Como resultado de un acontecimiento perturbador, se puede esperar que los niños y adolescentes tengan reacciones que preocupen a los padres. La buena noticia es que estas reacciones, que pueden incluir un retorno o “regresión” a comportamientos anteriores en los niños pequeños, cambios en los hábitos de alimentación o sueño, quejas físicas o aislamiento social, son típicas en las personas jóvenes que han pasado por una experiencia muy estresante.

La mayoría de los niños regresan a su estado normal después de un tiempo, y los tiempos de recuperación natural tienden a depender de qué tan cerca, tanto física como emocionalmente, estuvo el niño del evento. Pero algunos niños no pueden recuperarse por sí solos, y llamamos a esto estrés traumático, que es cuando la exposición supera su capacidad para hacer frente a lo que han experimentado.

Hay dos trastornos que los profesionales de la salud mental pueden diagnosticar y tratar en los jóvenes después de un evento traumático: el trastorno de estrés agudo (TEA) y el trastorno de estrés postraumático (TEPT).

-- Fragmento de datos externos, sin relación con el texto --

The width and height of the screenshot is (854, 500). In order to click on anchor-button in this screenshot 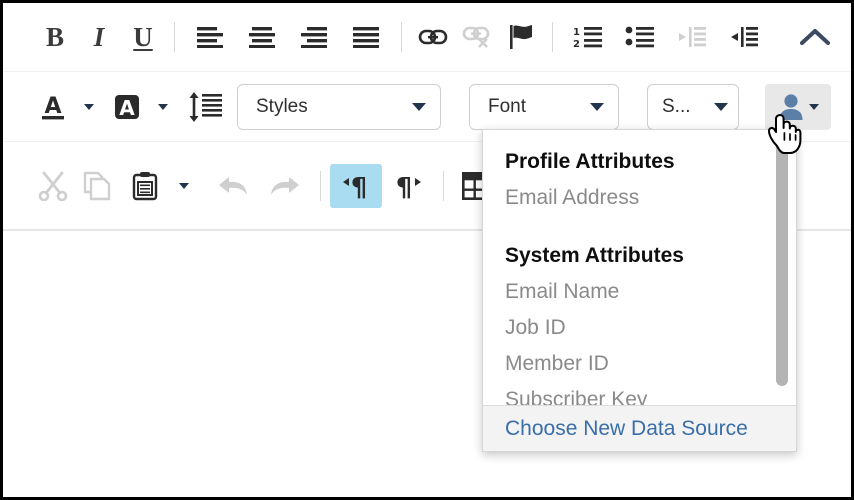, I will do `click(521, 37)`.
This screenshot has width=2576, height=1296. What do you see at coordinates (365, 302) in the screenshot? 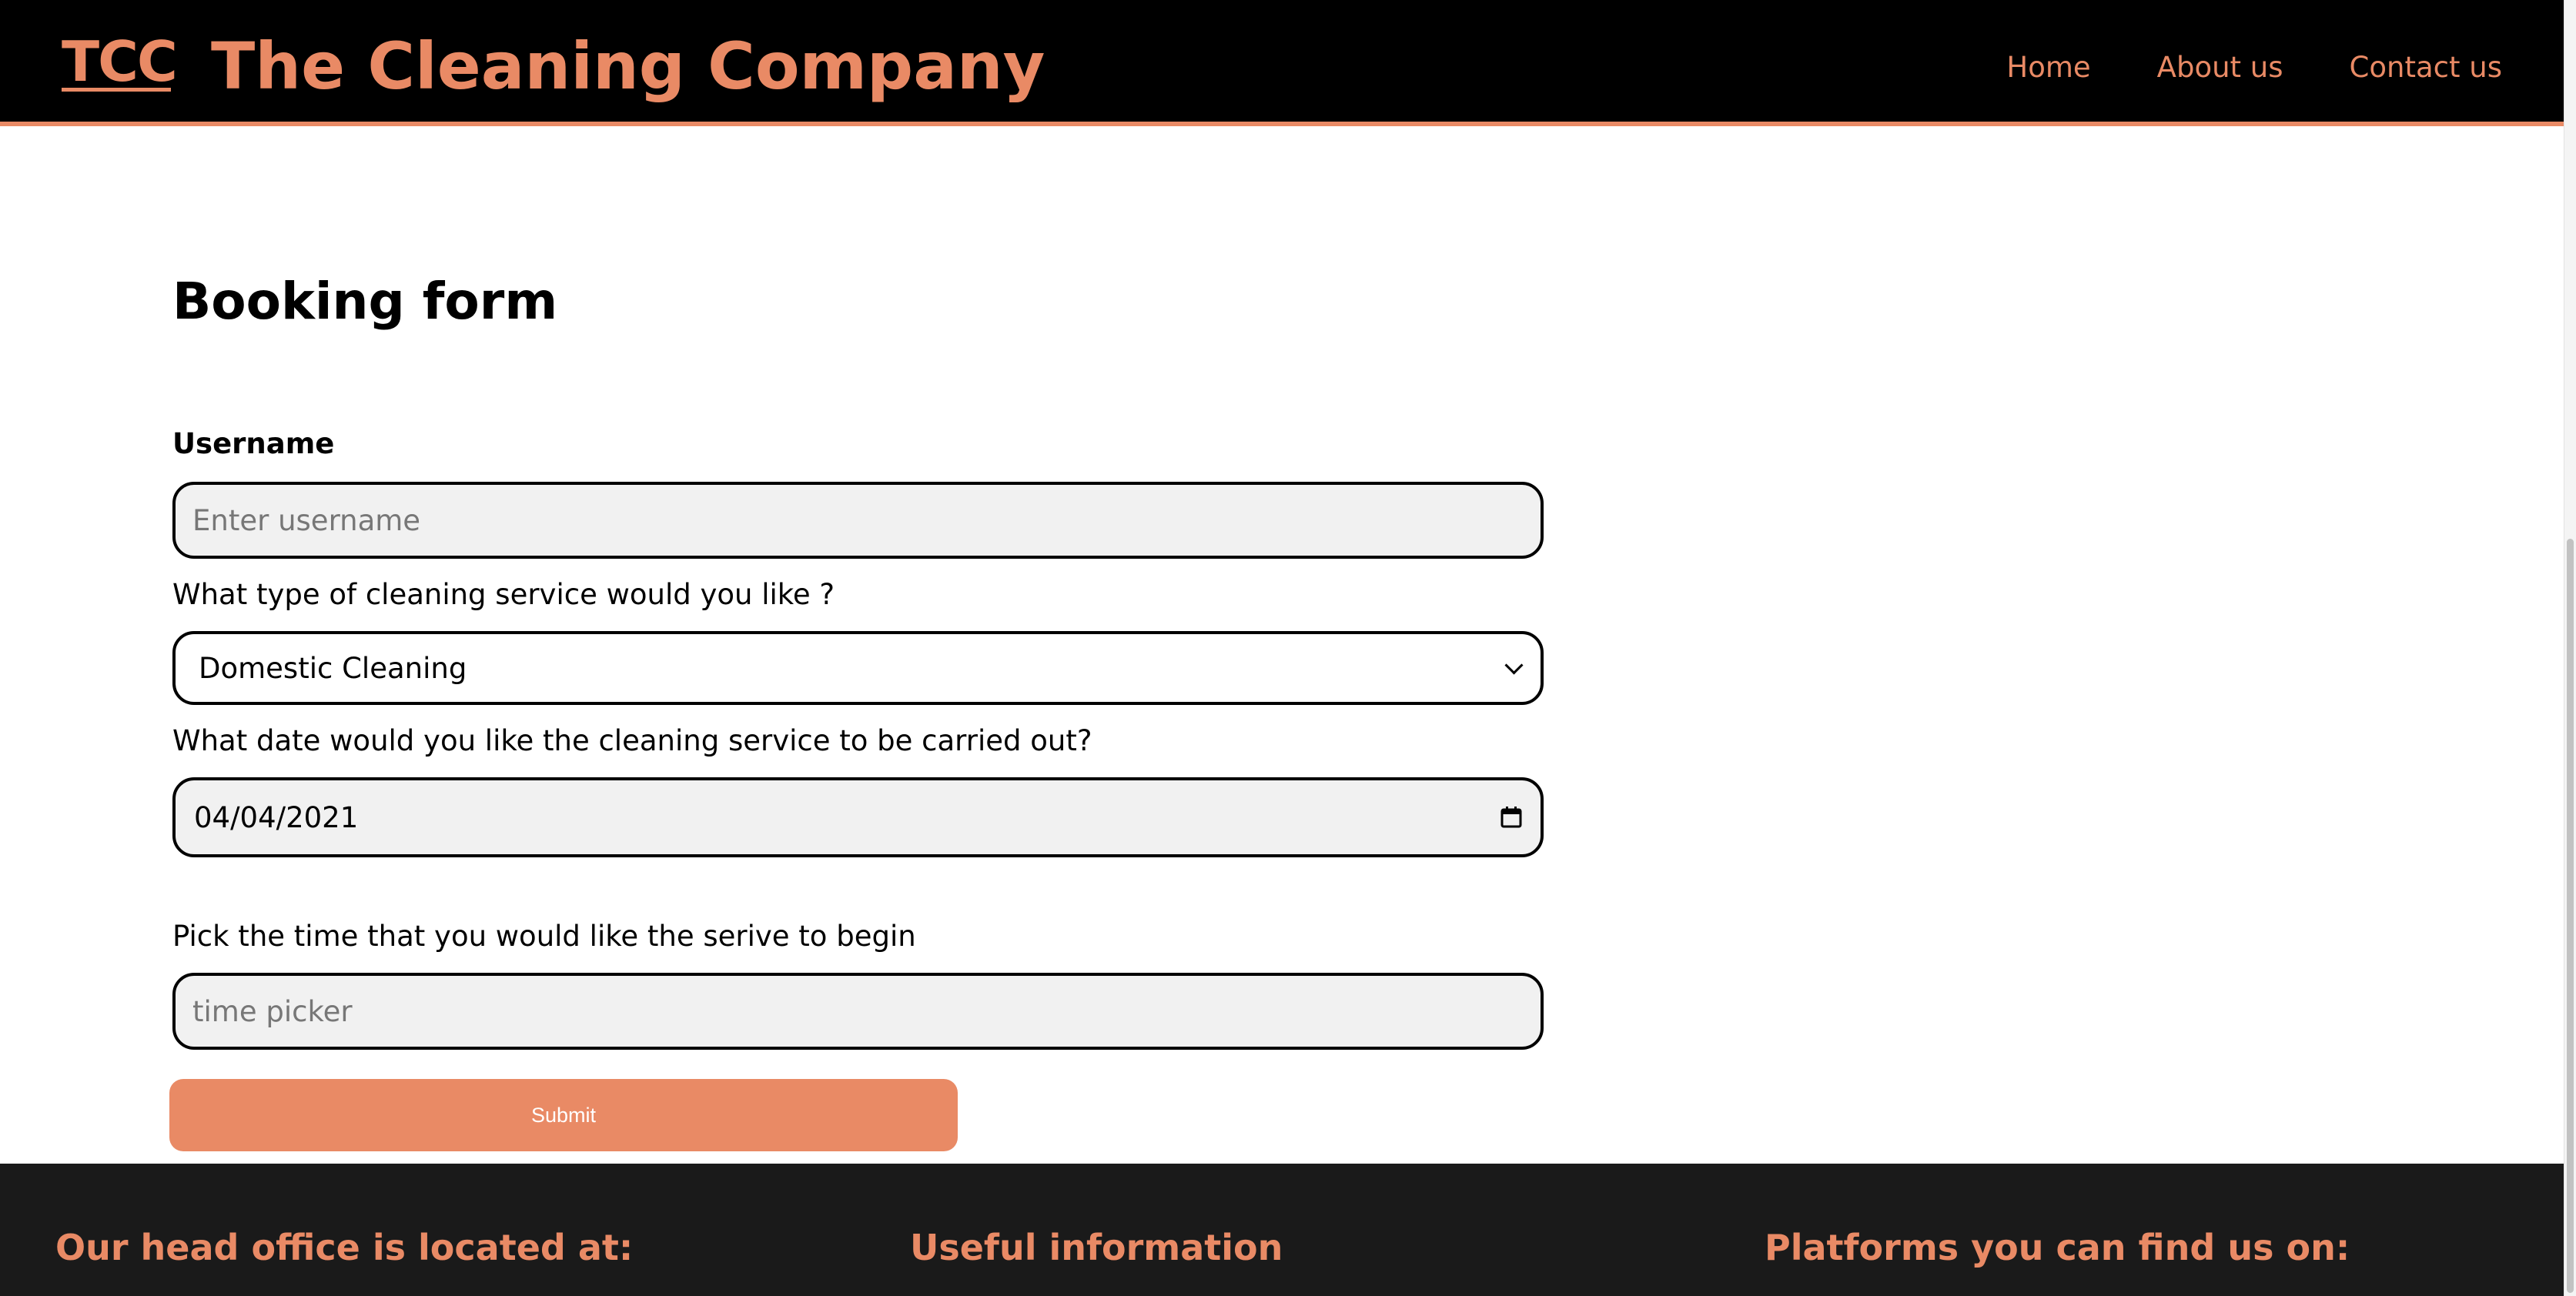
I see `form-title: Booking form` at bounding box center [365, 302].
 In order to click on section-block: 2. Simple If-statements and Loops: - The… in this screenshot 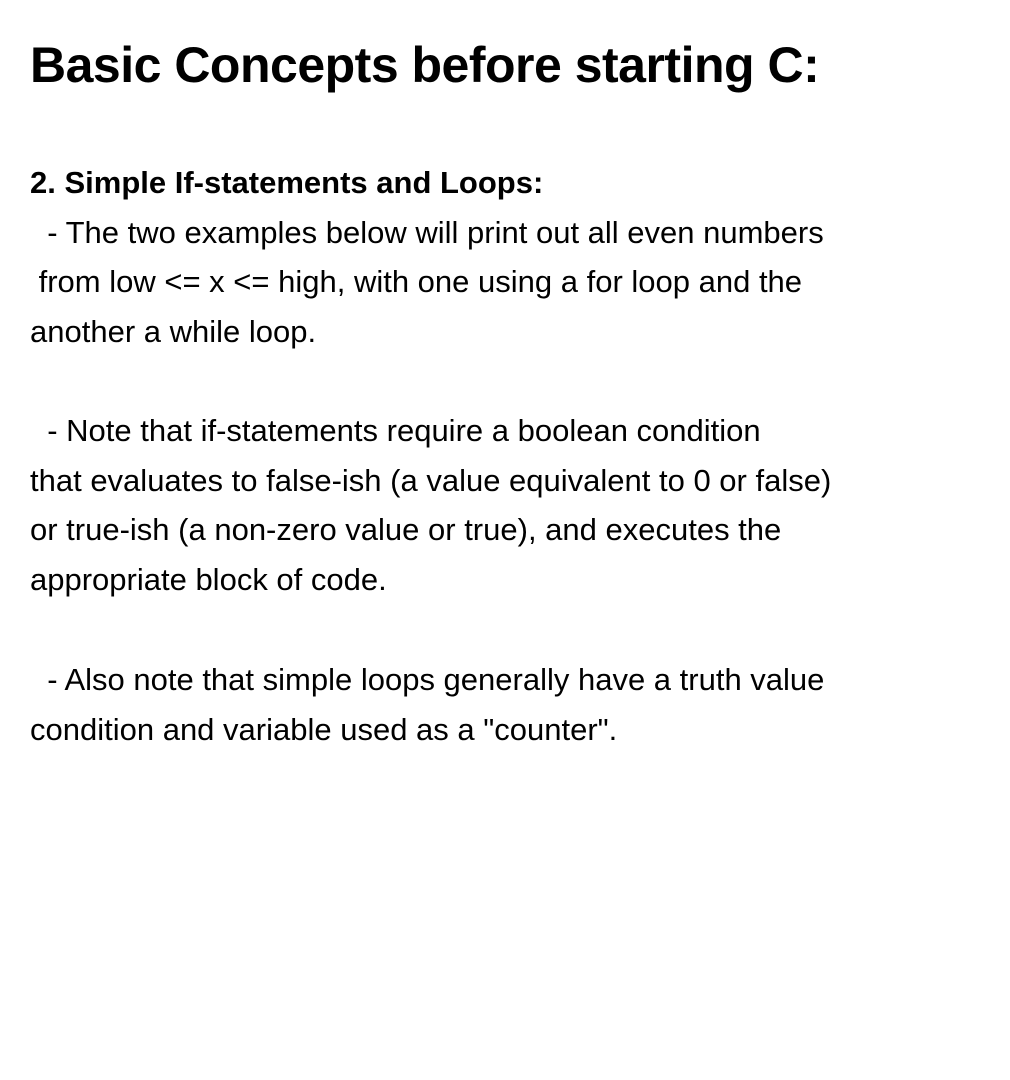, I will do `click(427, 257)`.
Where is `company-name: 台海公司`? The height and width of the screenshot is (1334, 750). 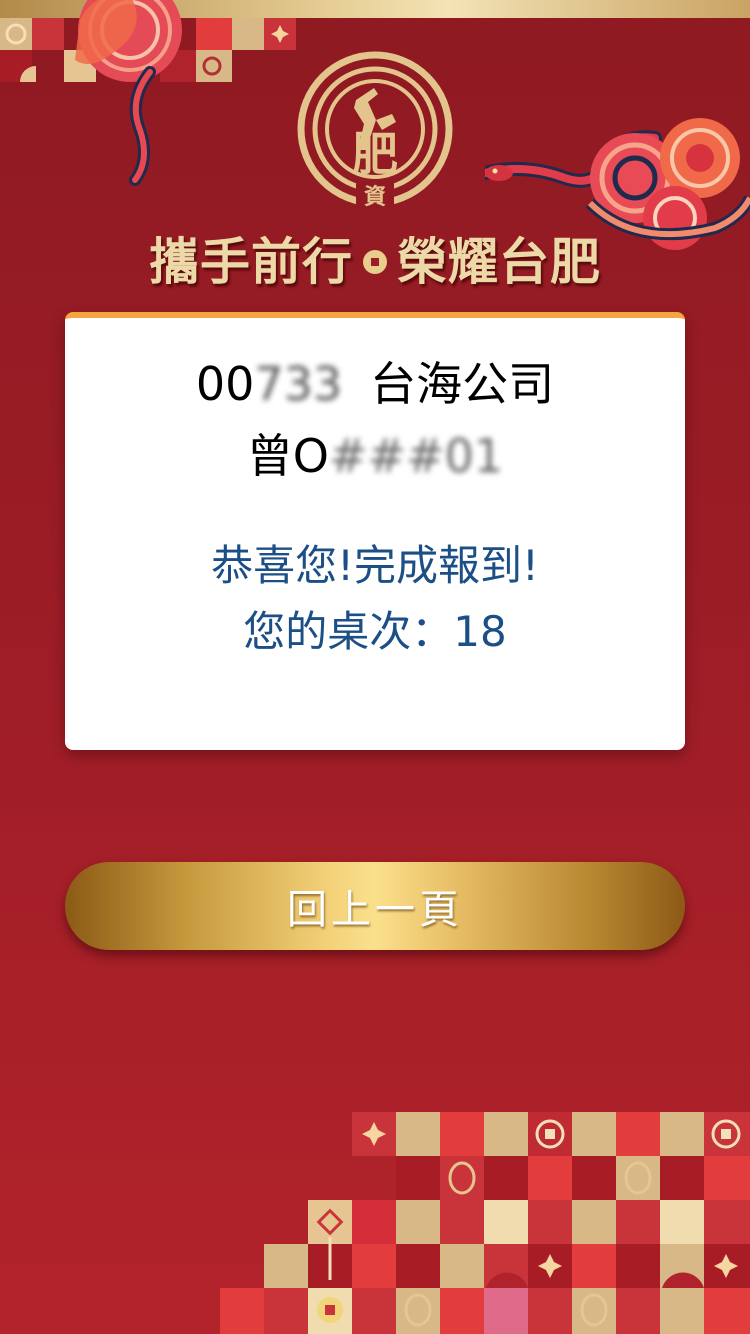 company-name: 台海公司 is located at coordinates (462, 384).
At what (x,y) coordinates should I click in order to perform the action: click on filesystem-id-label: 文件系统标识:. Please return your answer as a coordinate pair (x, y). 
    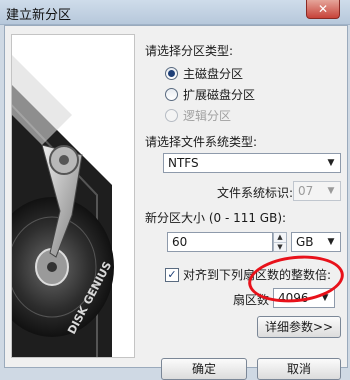
    Looking at the image, I should click on (256, 193).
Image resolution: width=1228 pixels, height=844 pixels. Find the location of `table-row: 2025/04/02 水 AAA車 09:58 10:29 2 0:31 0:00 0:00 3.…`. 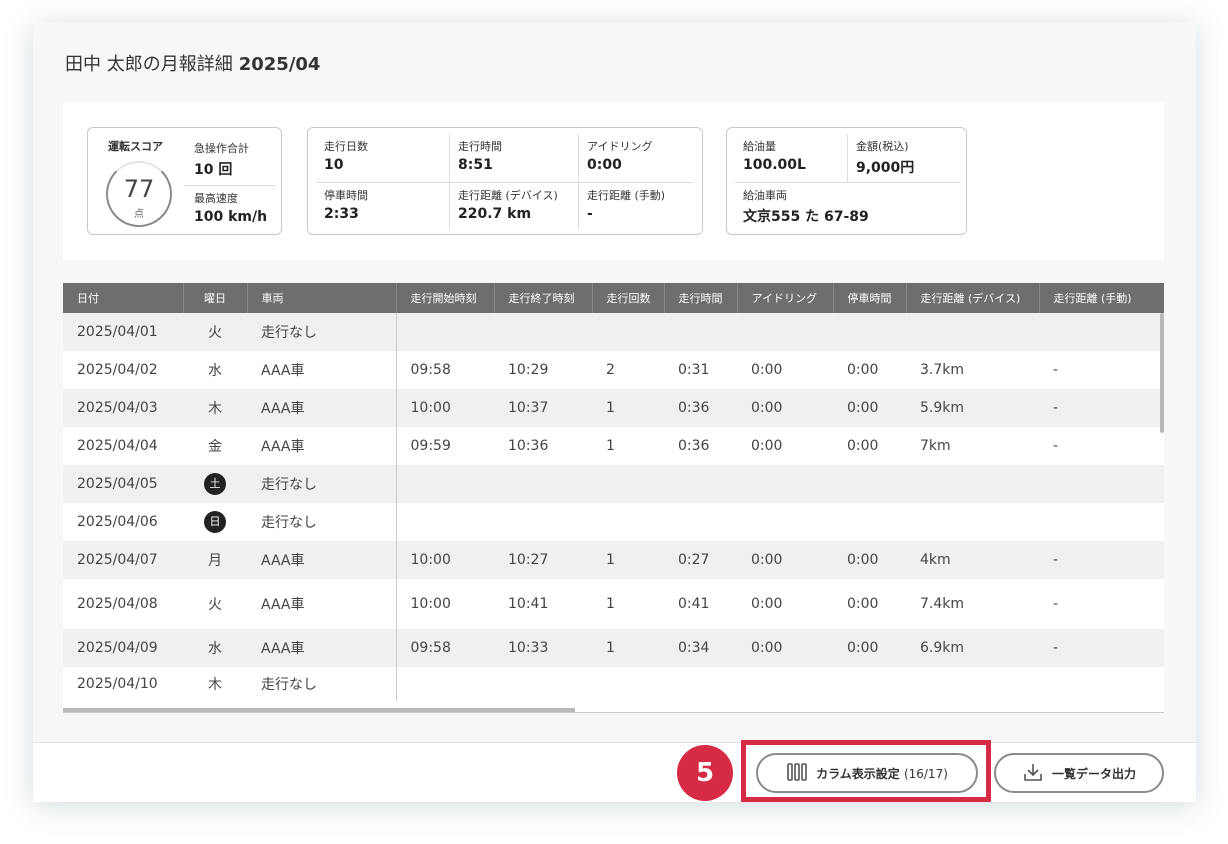

table-row: 2025/04/02 水 AAA車 09:58 10:29 2 0:31 0:00 0:00 3.… is located at coordinates (614, 370).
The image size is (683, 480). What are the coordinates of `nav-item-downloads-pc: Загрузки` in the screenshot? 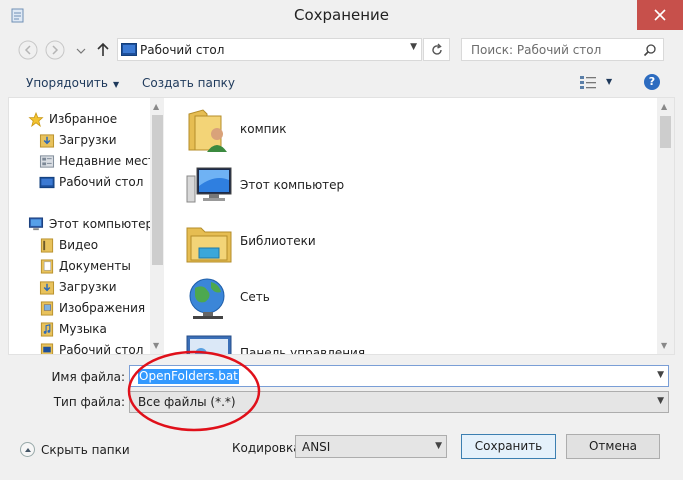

La clave de ambos trastornos no son los síntomas inusuales, ya que todos los síntomas son parte de una respuesta típica a un evento perturbador. La clave es que estos síntomas son lo suficientemente graves como para afectar la capacidad del niño para funcionar en la vida diaria.

El TEA y el TEPT están esencialmente en un espectro. Los síntomas que comparten incluyen:

  • Estar aturdido, distante, con la mente borrosa, con dificultad para recordar partes del evento
  • Pensamientos intrusivos y/o angustia cuando se les recuerda el evento traumático
  • Evitar recordatorios del evento traumático
  • Ansiedad o hiperactividad
  • Dificultad con las tareas básicas (escuela, amistades)

El TEA se puede diagnosticar de 2 a 3 días después de que termina el evento, y es un trastorno de reacciones a corto plazo al trauma. El PTSD se puede diagnosticar a partir de un mes después del evento, y representa un afrontamiento inadaptado crónico a largo plazo.

Pero los criterios de tiempo no son tan claros y sencillos, advierte el Dr. Jamie Howard, líder del grupo de respuesta al trauma del Child Mind Institute. “Los efectos duraderos de un evento traumático podrían continuar para muchas familias”, dice. Y después de un evento perturbador, los padres y los miembros de la comunidad deben estar atentos a los síntomas de estrés traumático en el futuro.

Finalmente, incluso si un niño o adolescente no tiene una respuesta traumática a un evento, los cambios en la rutina o el desplazamiento del hogar pueden producir síntomas de afectación. Después de un cambio de vida significativo, los profesionales pueden diagnosticar el trastorno de adaptación, que se define por síntomas de impedimento que incluyen ansiedad o estado de ánimo deprimido, problemas para dormir, episodios de llanto regulares y rechazo a la escuela. En el trastorno de adaptación, estas reacciones son mucho más intensas de lo que normalmente se esperaría.